_Exercise_: Write a continuation of the passage below on Peter Bogdanovich's films, starting right after its last sentence.

_Document passage_:

%%

There’s a scene a third of a way into Peter Bogdanovich’s debut film Targets (1968) in which the director seems to directly address his future critics. The film, an early mash-up of serial killing and cinematic reflexivity made under Roger Corman’s watch, stars an aging Boris Karloff as a romanticized version of himself. A slick-haired Bogdanovich stands in to play the part of…the young celluloid-mad director trying to revive the Karloff character’s star with a couple of quickies for an independent producer. I’m not sure even the Coen Brothers would be arch enough for such a ploy, but Bogdanovich plays it beautifully in a scene in Karloff’s hotel room. One of the old actor’s first films, The Criminal Code (1931, directed by Howard Hawks), plays on television, and Bogdanovich’s director is immersed within moments. Before long, he’s shushing the real actor in favor of his black-and-white likeness.
It’s that old schoolyard ploy of diffusing a situation with a well-placed bit of self-lampooning. Before the critics can lob complaints about Bogdanovich’s preferring film style to real life, here he is with the pie already on his face, but his way: which is to say, with perfect comic timing and shot in long take. Bogdanovich’s aptness as a visual storyteller has never been in question; a modest master of sightlines and rhythmic cutting, almost all of his films begin with the kind of streamlined, wordless exposition that were par for course in studio-era productions. Even a soppy mess like Mask (1985) has this basic assuredness, with the opening series of shots giving us a gloss of the central character (a fundamentally “normal” teenager who likes rocking out to Springsteen in his room) at the same time that it ushers us into his world (the echoes of "Dancing in the Dark" get a bump in volume with each cut closer to Rocky’s room).

%%

_Data provided_:

%%

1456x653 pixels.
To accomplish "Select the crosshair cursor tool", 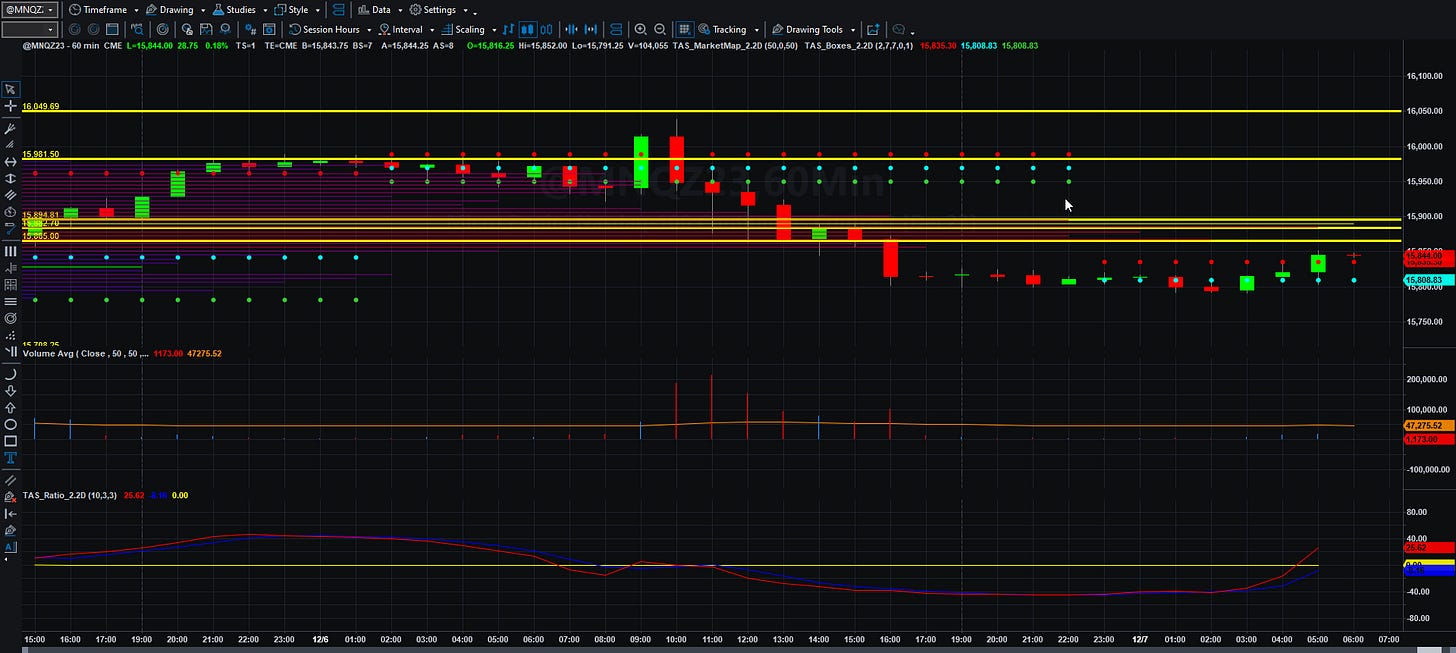I will tap(10, 105).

%%

_Task result_:
And yet this technical proficiency has been used against Bogdanovich as part of the oft-repeated appraisal that his films forego substance for smooth, smart-alecky surfaces. The charge is borne out by some of the writer-director’s strained efforts, but never without complication and more than enough guilty pleasures to make it worth the effort. In general, applying the style-for-style’s-sake critique to such well-made, measured movies seems increasingly unrealistic in this era of Tarantino knockoffs. It’s telling enough that Bogdanovich’s films have had such a clear, if unrecognized influence on some of the younger generation’s most ambitious, talky filmmakers—the Coens certainly, but also leave room for Wes Anderson and Señor Quentin, who listed They All Laughed (1981) as one of his dozen favorite films of all time in a 2002 Sight & Sound poll.
Three decades after most of the films featured in three-day marathon at the Castro were made, Bogdanovich’s merits are considerable. His films seem remarkably relaxed for their stylistic conceits and demonstrate a palpable affection for actors. And while he sometimes doesn’t seem to know why he’s emulating his icons, most of the films have a lightness of touch which renders them with the rich double-sidedness of offering homage at the same time that they entertain these old movie fantasies with a knowing (and implicitly disbelieving) grin.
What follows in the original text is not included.